[EXERCISE INPUT]:
================================

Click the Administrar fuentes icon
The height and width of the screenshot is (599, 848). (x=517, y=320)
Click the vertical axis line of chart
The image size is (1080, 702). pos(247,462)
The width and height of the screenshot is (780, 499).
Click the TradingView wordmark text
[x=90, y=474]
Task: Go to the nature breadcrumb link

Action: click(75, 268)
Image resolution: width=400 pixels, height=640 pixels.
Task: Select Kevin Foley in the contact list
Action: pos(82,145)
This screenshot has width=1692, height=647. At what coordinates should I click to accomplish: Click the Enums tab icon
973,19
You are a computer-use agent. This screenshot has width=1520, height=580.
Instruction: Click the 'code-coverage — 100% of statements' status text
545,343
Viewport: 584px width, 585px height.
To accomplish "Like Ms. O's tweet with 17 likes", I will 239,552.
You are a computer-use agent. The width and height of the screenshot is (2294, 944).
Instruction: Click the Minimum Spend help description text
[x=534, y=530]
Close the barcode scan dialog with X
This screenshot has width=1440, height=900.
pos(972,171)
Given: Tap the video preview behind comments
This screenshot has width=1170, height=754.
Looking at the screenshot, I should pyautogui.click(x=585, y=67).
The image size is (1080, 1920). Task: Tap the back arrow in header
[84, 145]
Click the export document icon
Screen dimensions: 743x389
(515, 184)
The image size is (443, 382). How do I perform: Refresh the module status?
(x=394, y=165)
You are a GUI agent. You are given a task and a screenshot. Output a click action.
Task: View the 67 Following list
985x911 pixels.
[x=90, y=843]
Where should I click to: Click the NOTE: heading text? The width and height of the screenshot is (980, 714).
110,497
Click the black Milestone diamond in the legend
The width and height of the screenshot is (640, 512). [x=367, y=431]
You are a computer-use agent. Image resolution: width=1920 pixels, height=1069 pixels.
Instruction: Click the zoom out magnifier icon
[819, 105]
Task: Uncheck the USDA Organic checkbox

================================

If a line in the entries includes the word "with", copy that line out.

To accomplish "Like Ms. O's tweet with 17 likes", I will 239,552.
Close the barcode scan dialog with X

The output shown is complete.